(Entries taken from a collection)
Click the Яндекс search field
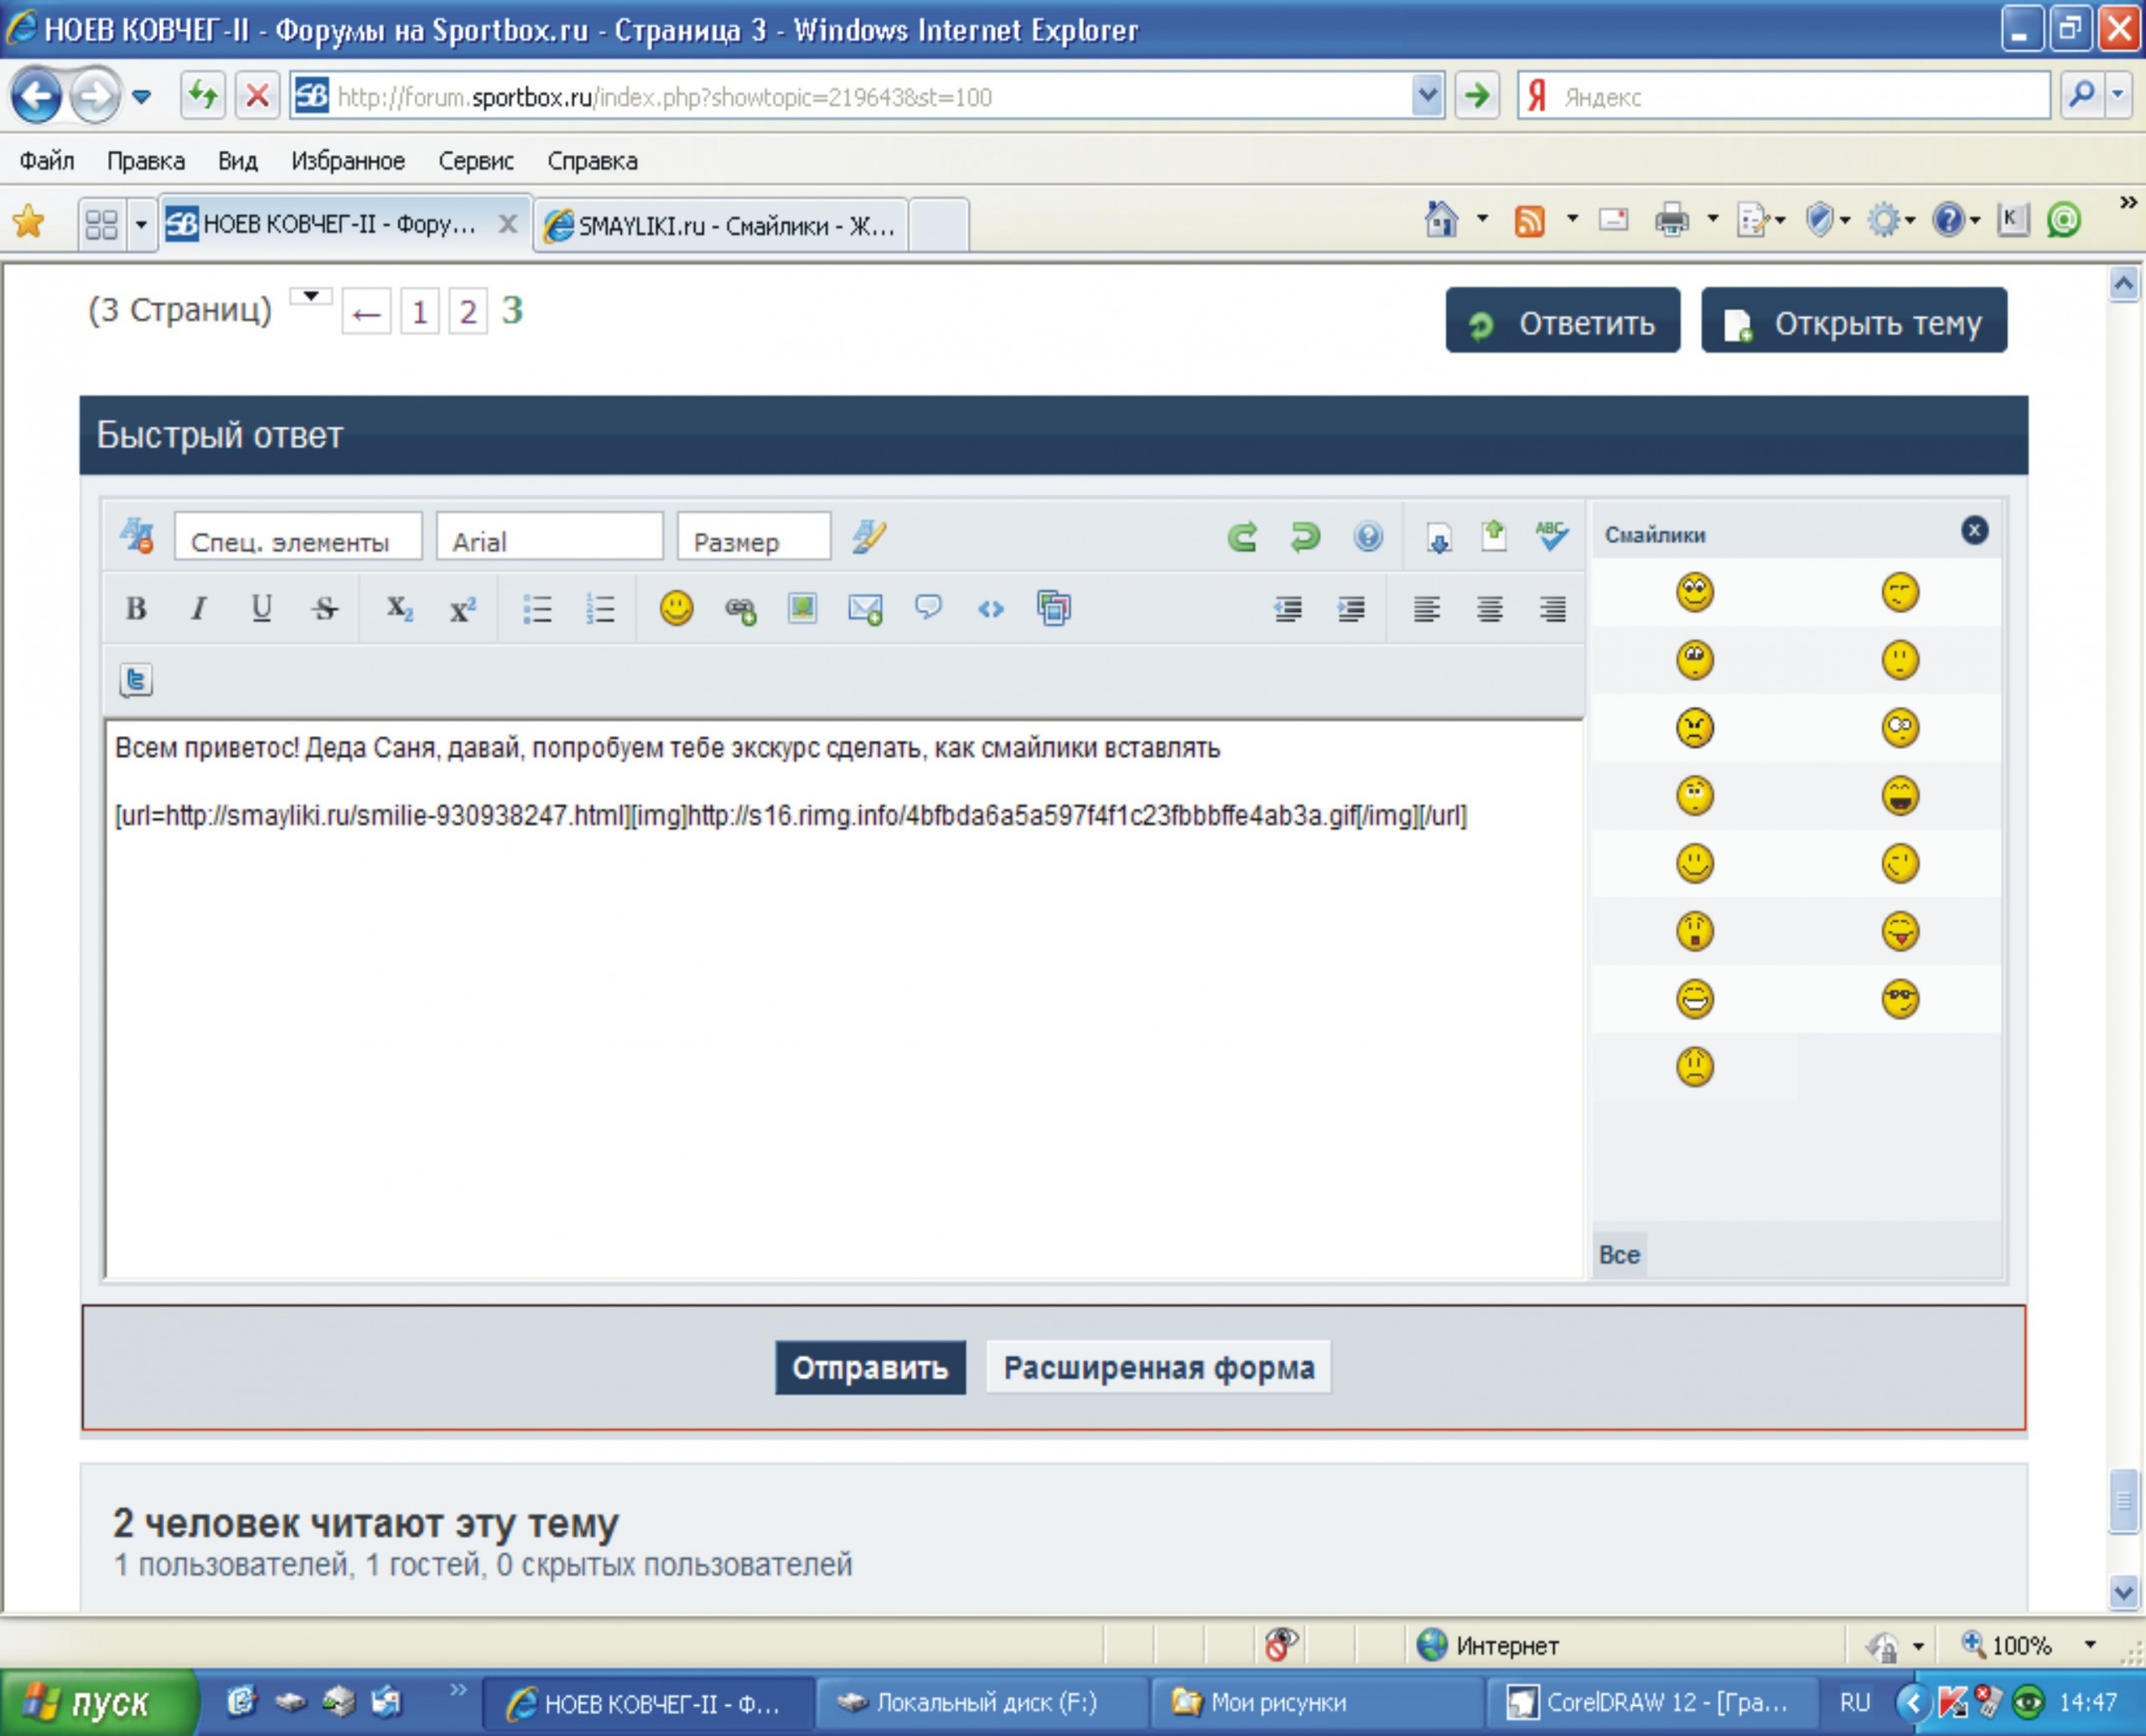This screenshot has height=1736, width=2146. (1790, 97)
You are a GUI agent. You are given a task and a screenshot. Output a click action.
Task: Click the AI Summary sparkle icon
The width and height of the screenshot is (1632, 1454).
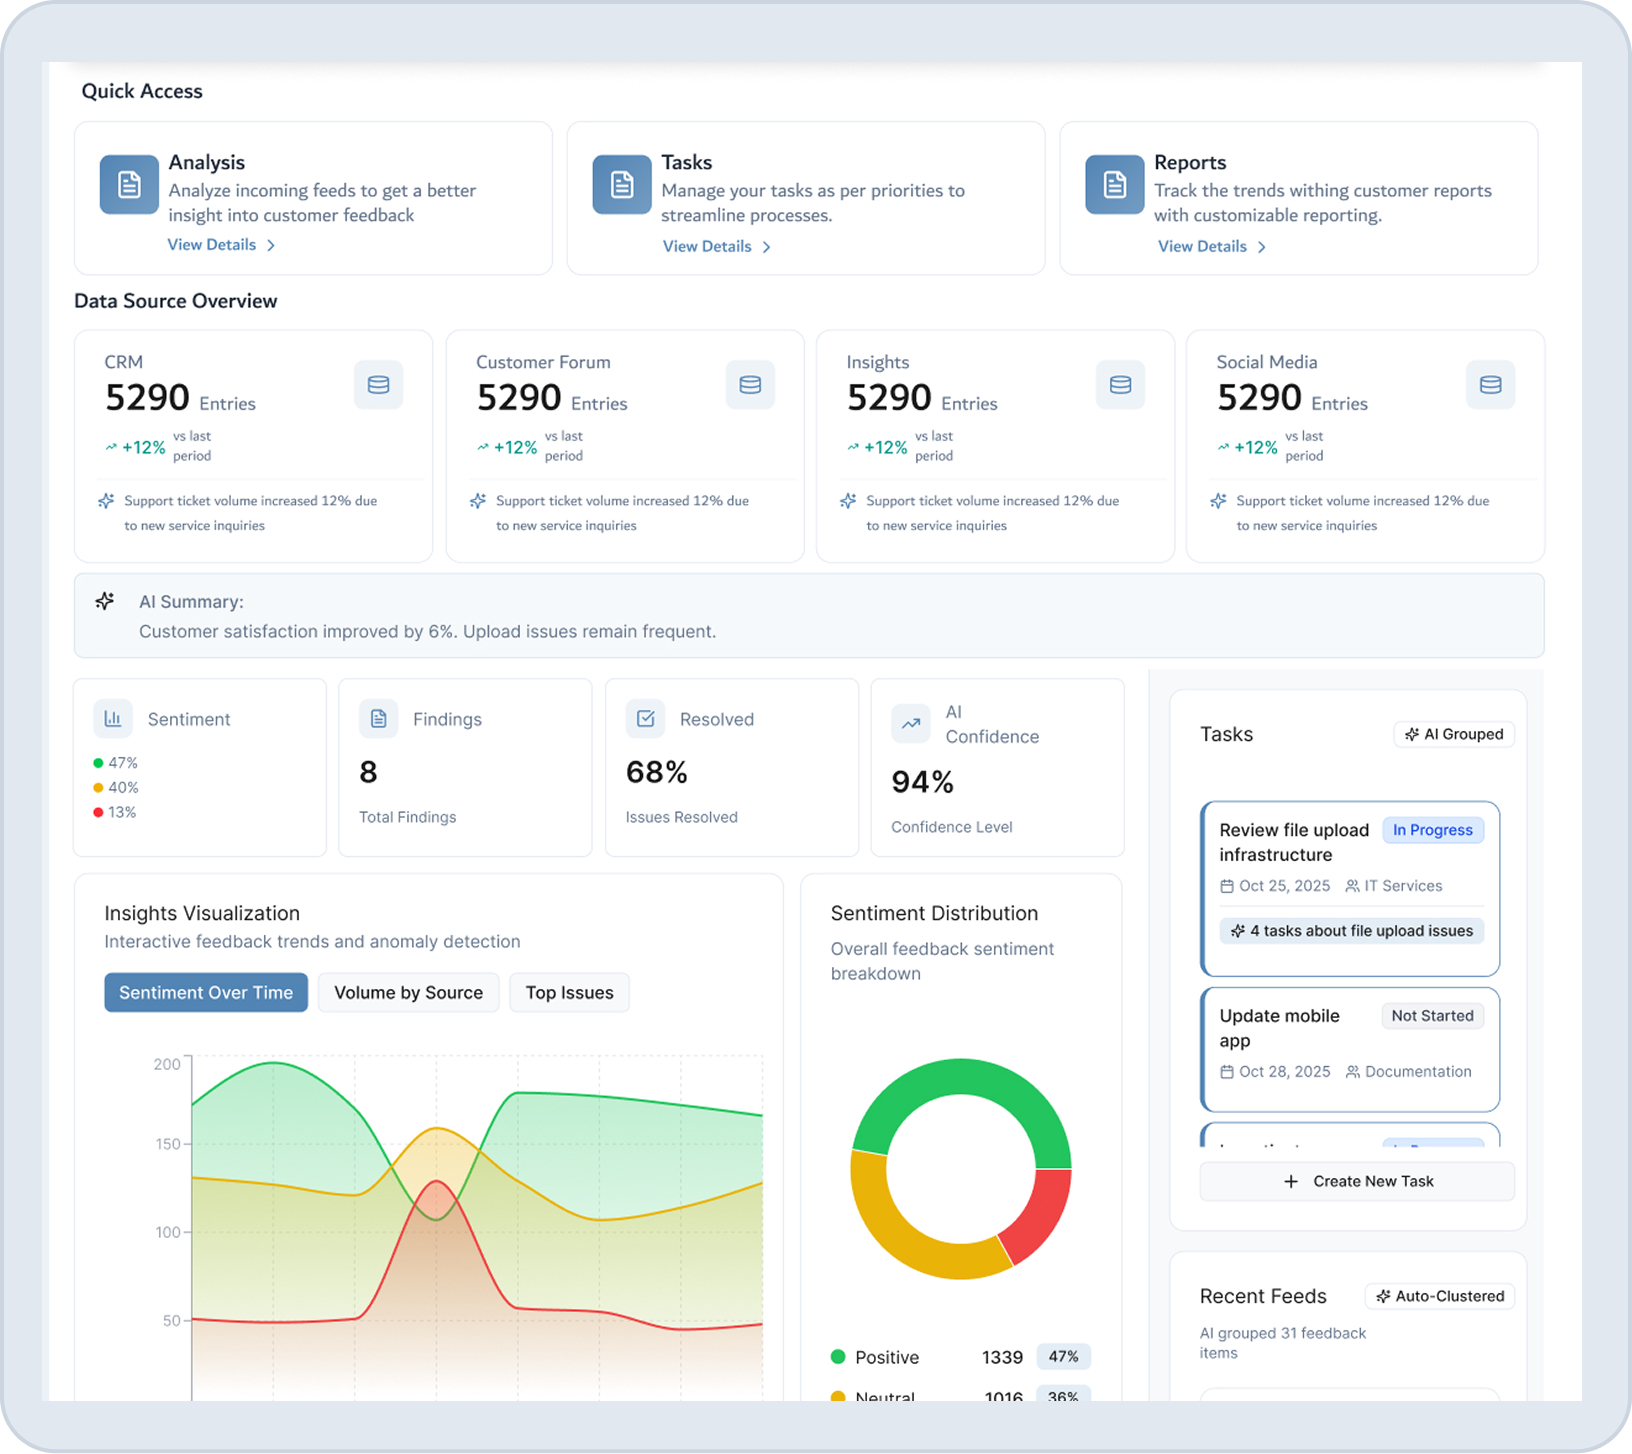tap(105, 601)
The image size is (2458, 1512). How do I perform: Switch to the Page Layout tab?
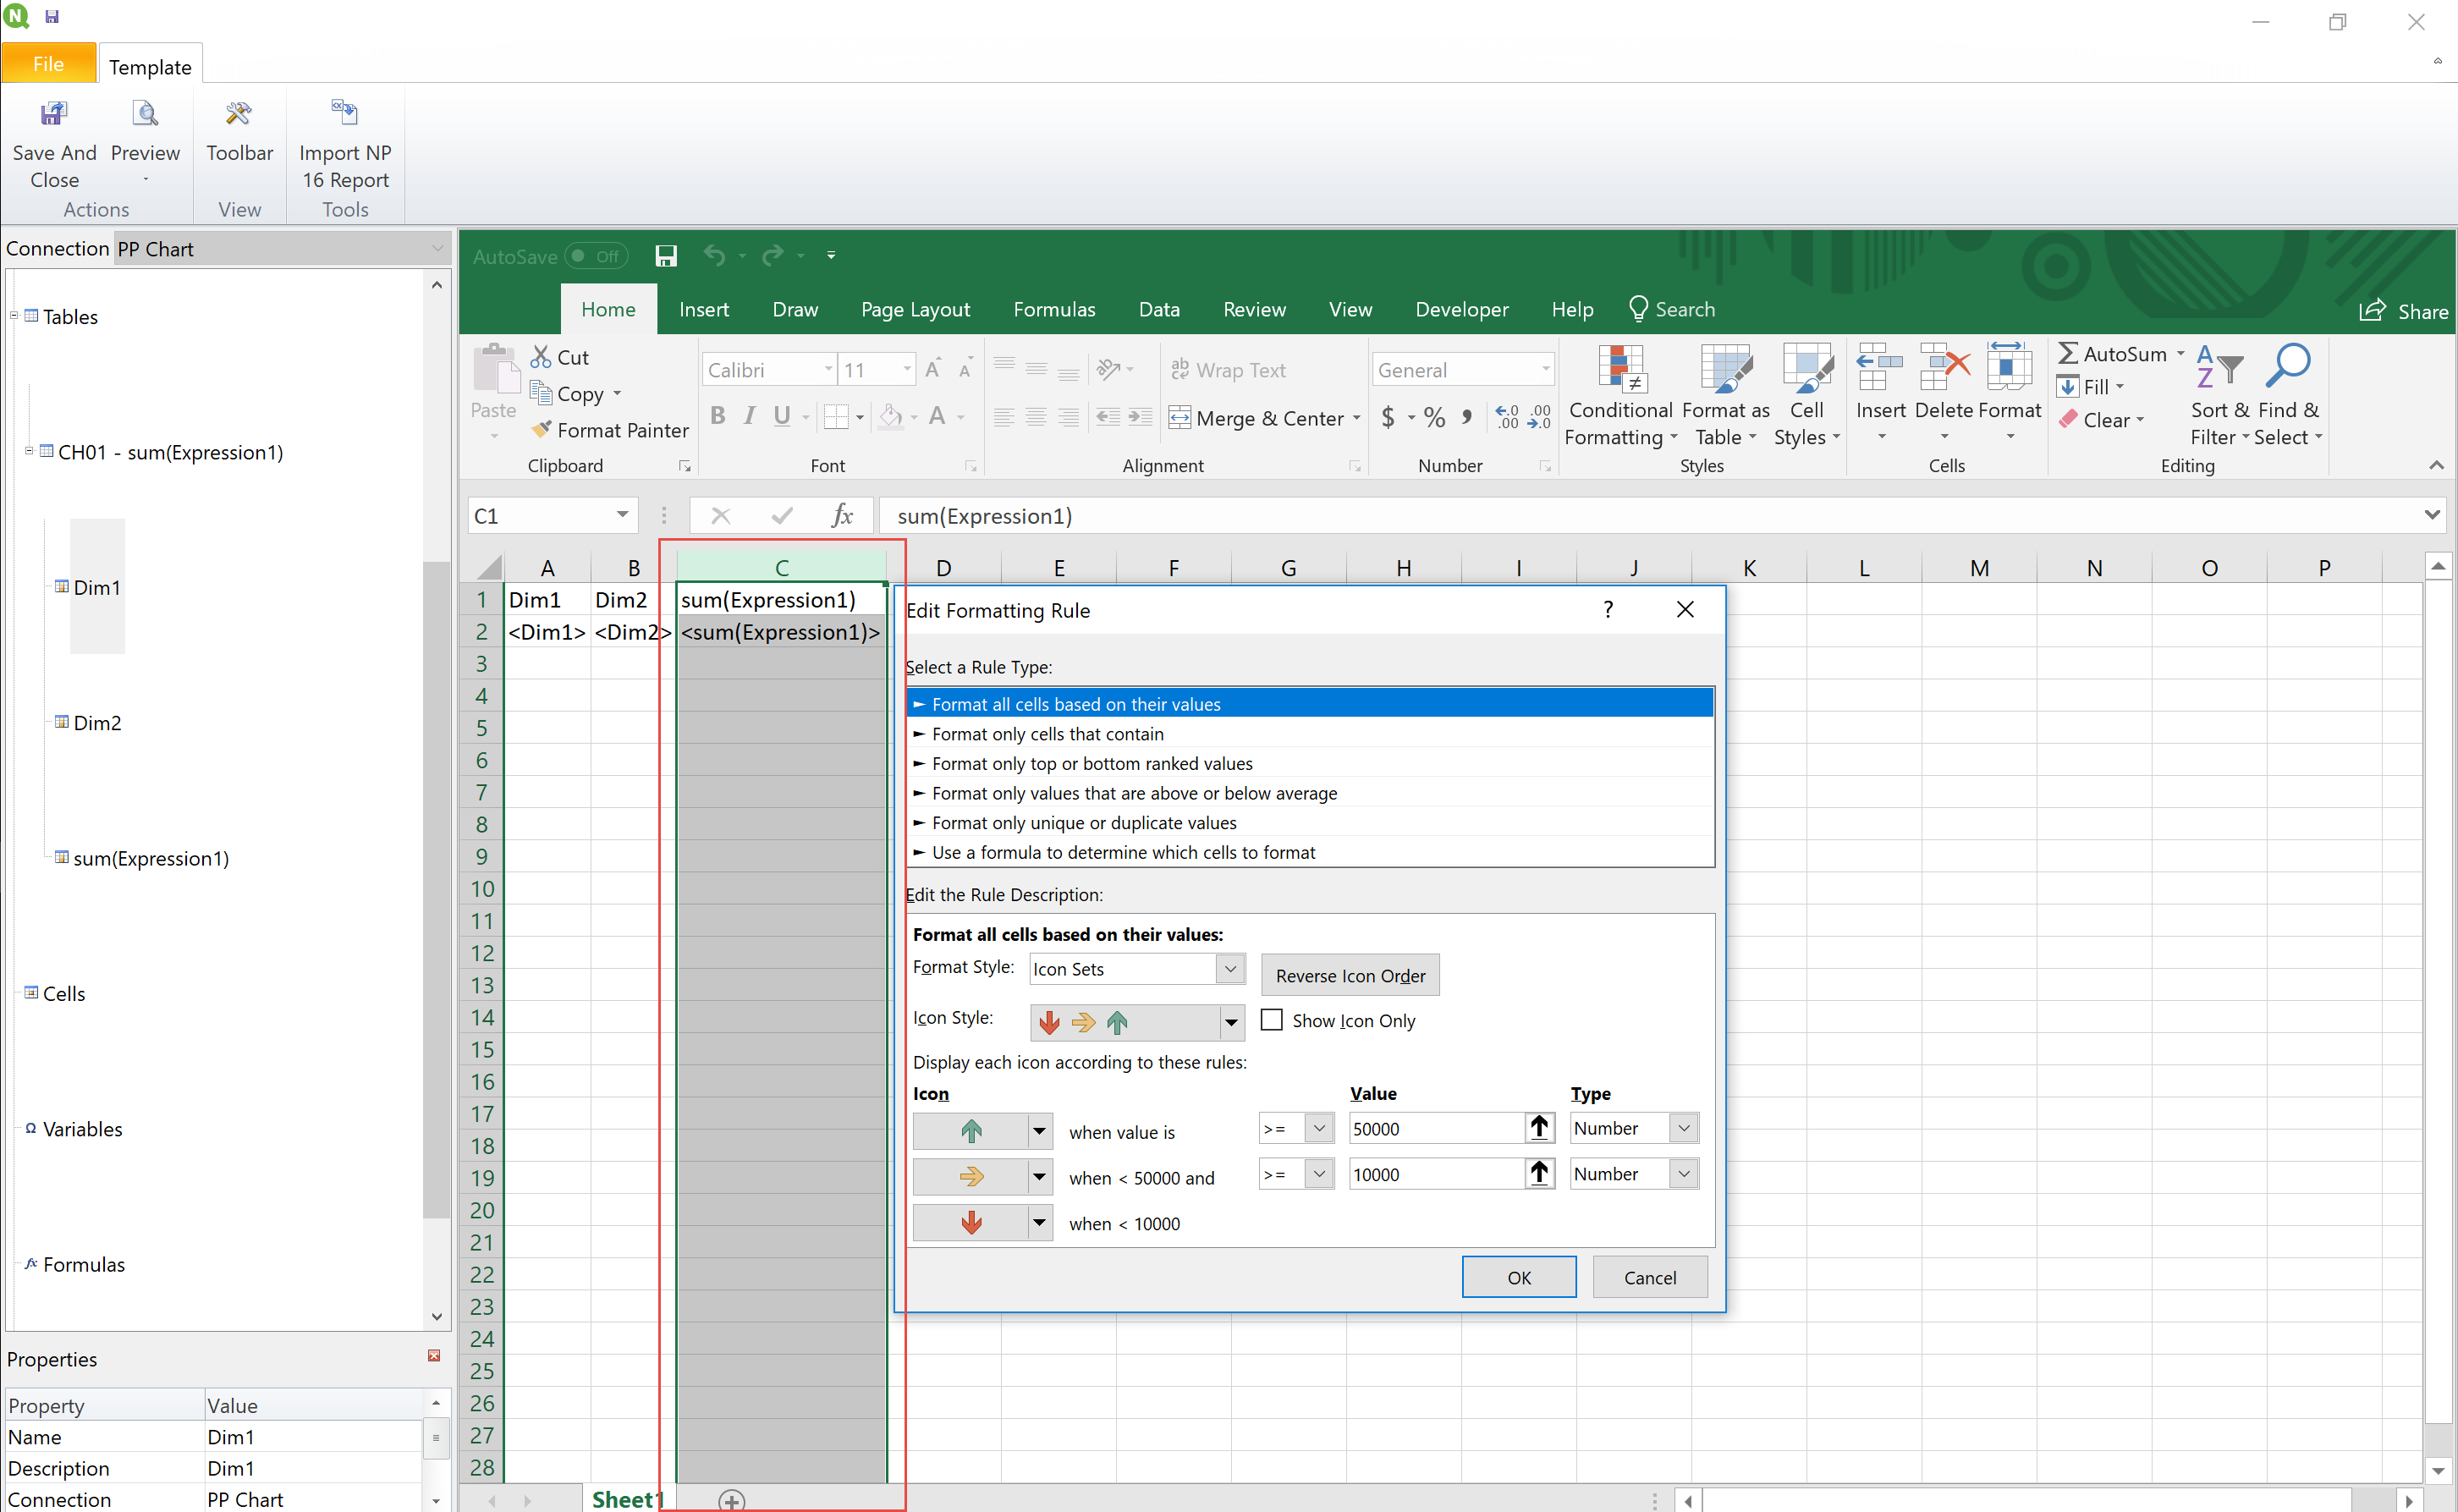click(x=914, y=309)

ABOUT THIS TASK – Pictures aside, repeat every entry exactly as written.

YOUR SOLUTION –
Click the Яндекс search field
This screenshot has height=1736, width=2146. (1790, 97)
You are a GUI agent. You are given a task and a screenshot. Output a click action.
Task: Click the AI Summary sparkle icon
The width and height of the screenshot is (1632, 1454).
tap(105, 601)
The image size is (2458, 1512). How do I perform: Switch to the Page Layout tab?
click(x=914, y=309)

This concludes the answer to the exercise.